TASK REQUIREMENTS
Reproduce the lines below exactly, from the one containing "1366x442 pixels. At" through the one containing "Click the Vocal Assistant orb icon", both included. Leave out any pictures.

(Dataset entries)
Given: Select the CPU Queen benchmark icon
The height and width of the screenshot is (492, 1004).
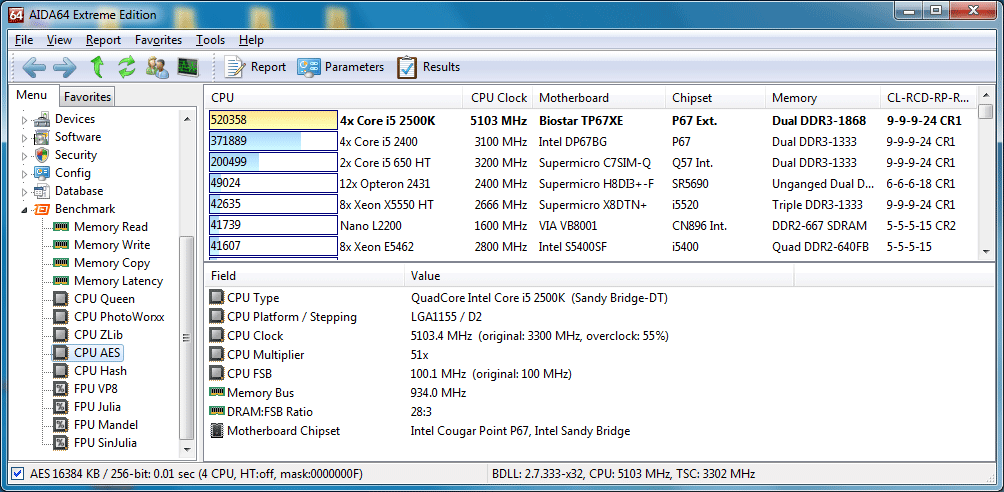Looking at the screenshot, I should pos(62,299).
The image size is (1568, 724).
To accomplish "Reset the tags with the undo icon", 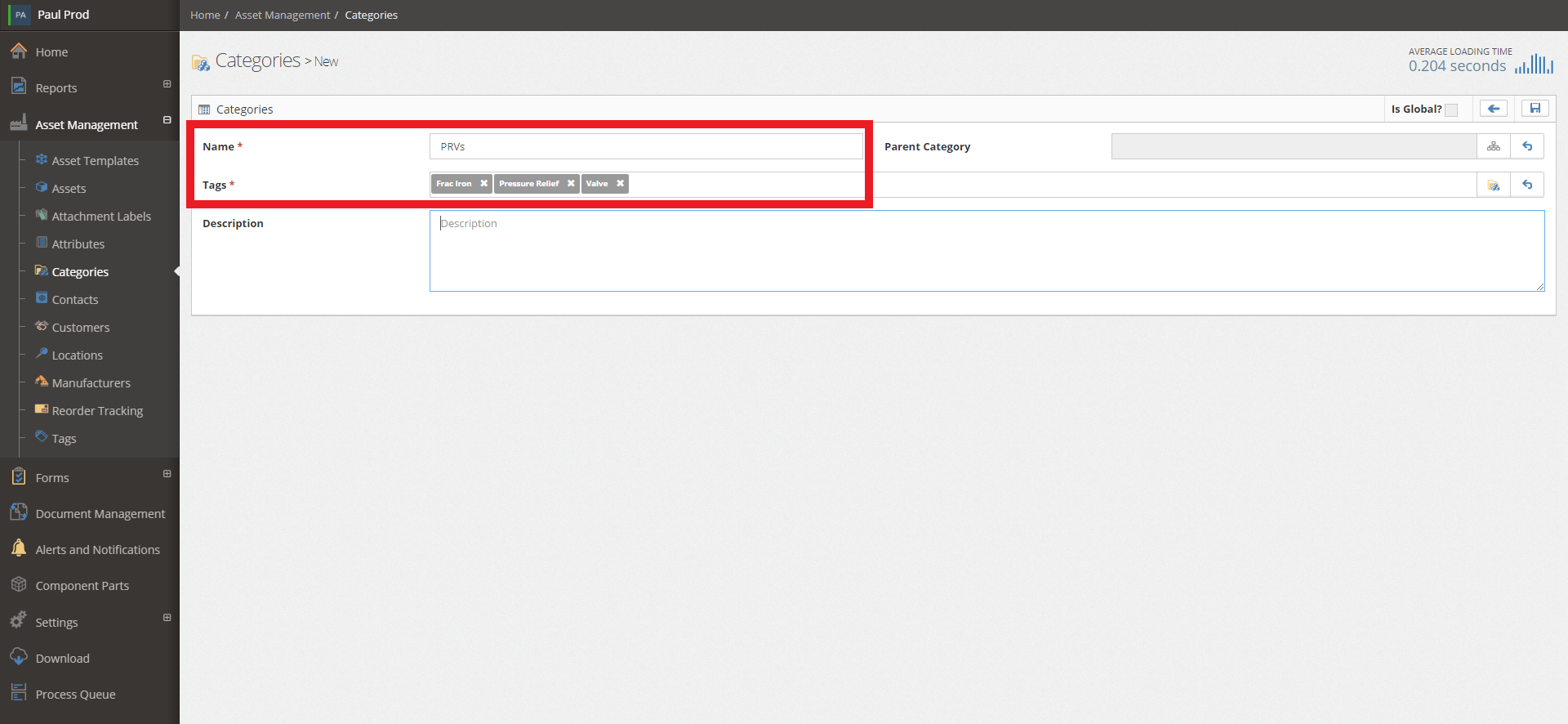I will [x=1526, y=185].
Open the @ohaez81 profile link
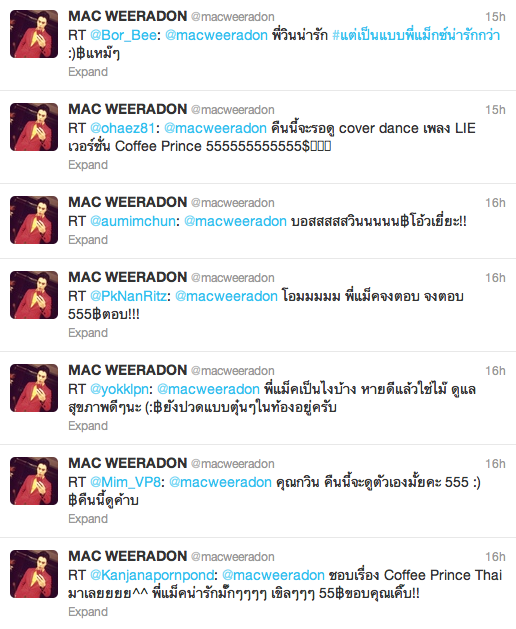The width and height of the screenshot is (516, 629). [x=122, y=128]
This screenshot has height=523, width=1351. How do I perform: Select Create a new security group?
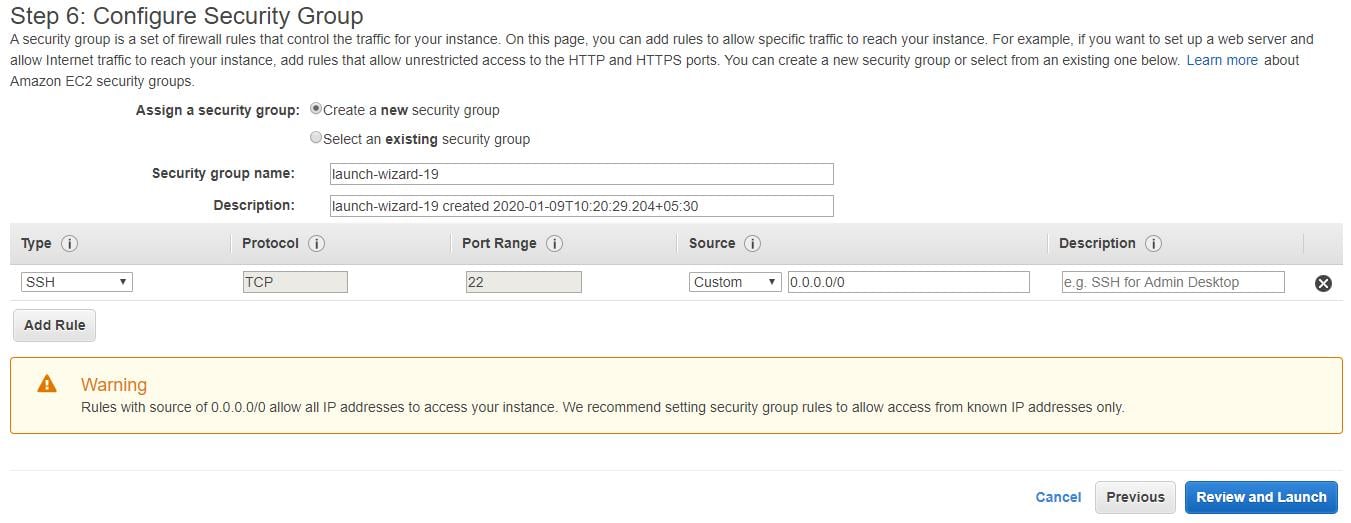(x=316, y=109)
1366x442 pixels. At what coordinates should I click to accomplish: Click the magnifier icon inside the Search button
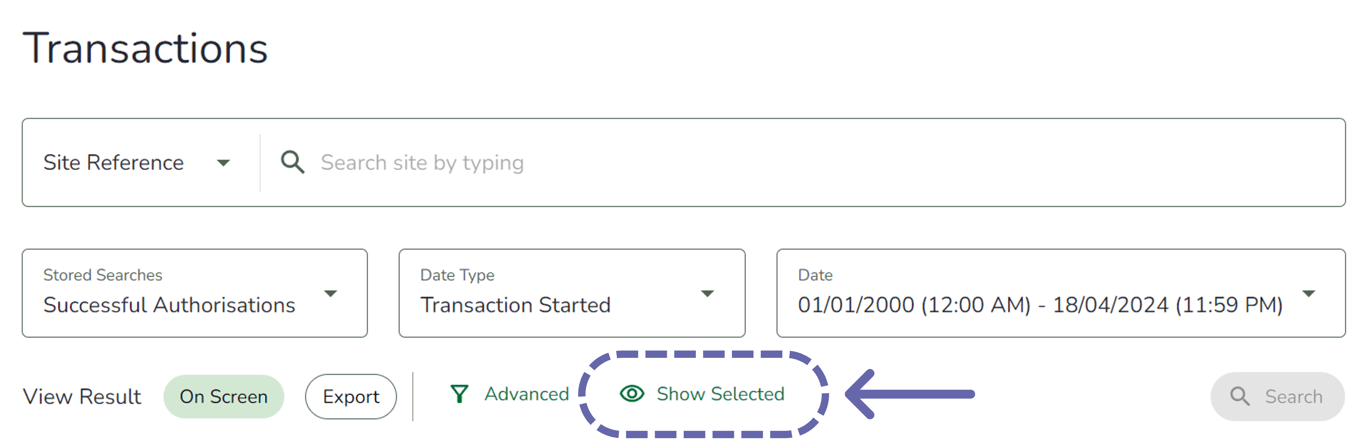point(1240,397)
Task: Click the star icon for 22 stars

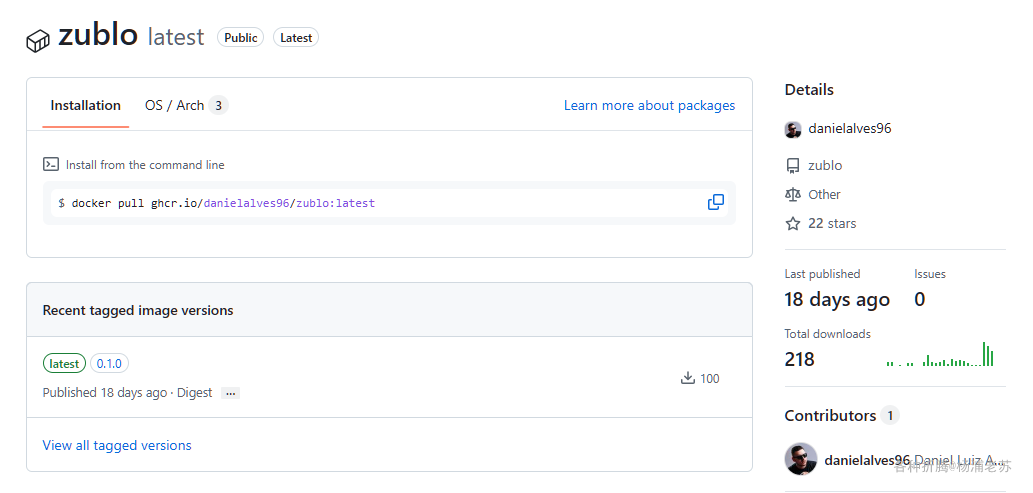Action: (793, 224)
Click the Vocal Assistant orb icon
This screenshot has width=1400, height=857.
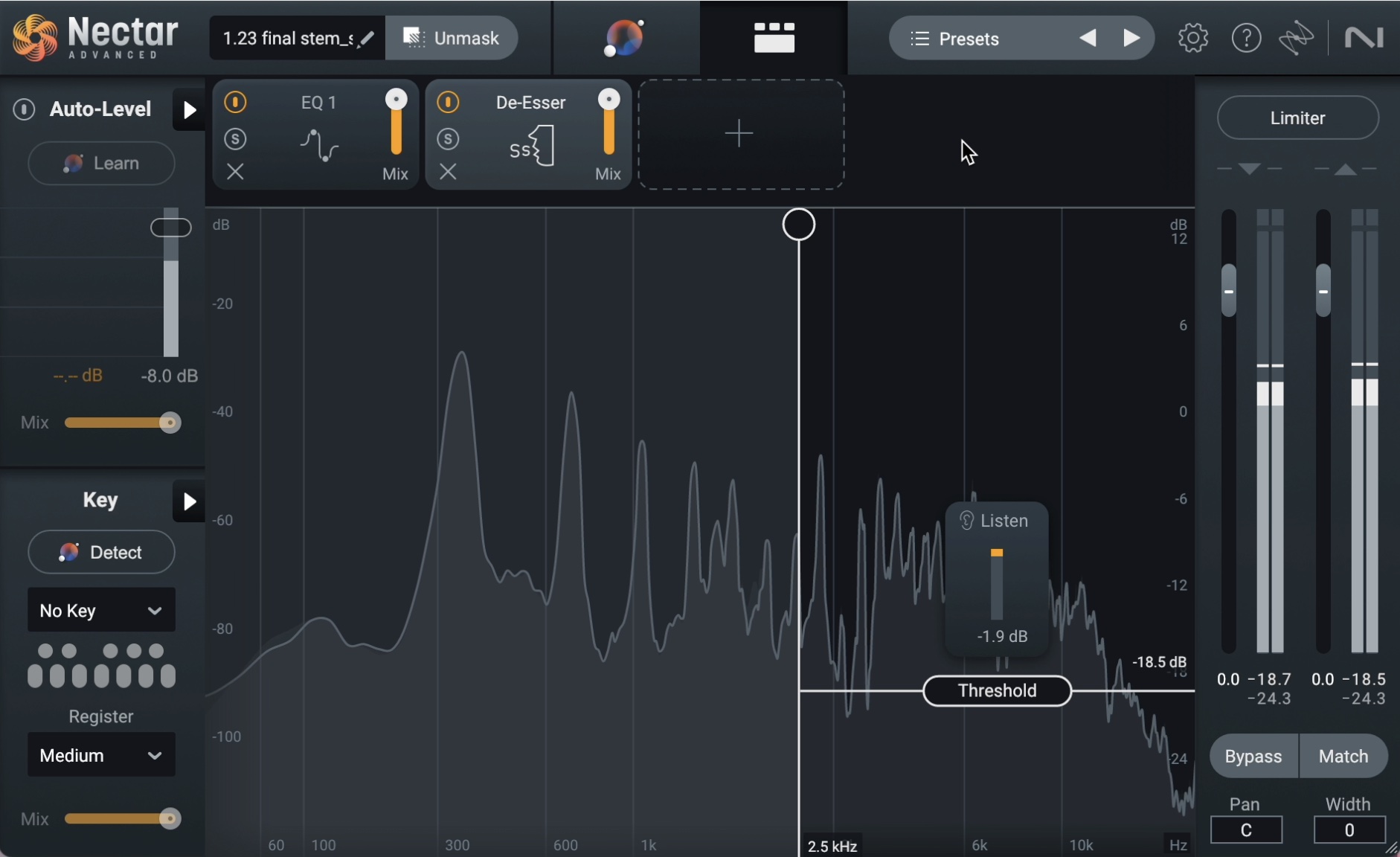(x=624, y=38)
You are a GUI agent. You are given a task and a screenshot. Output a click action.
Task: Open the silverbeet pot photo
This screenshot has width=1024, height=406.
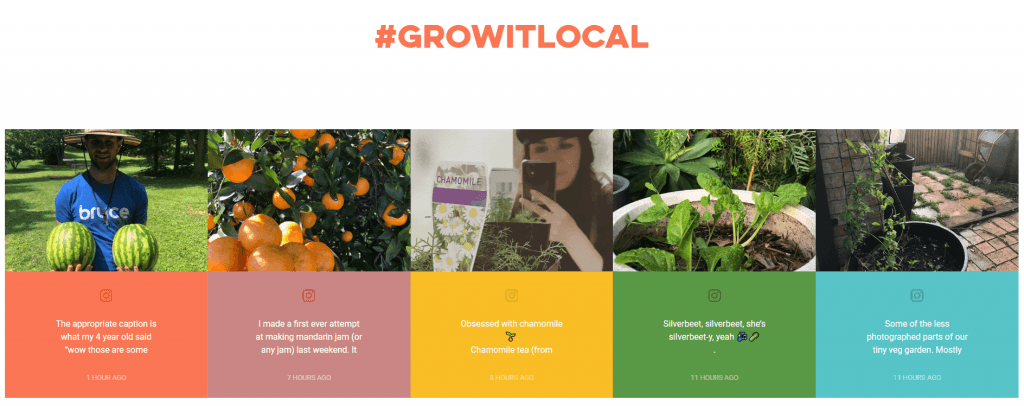[x=714, y=200]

RESPONSE TO THE EXERCISE
1366x442 pixels. At what coordinates should I click to accomplish: Click the magnifier icon inside the Search button
point(1240,397)
Task: Click the star icon for 22 stars

Action: (793, 224)
Click the Vocal Assistant orb icon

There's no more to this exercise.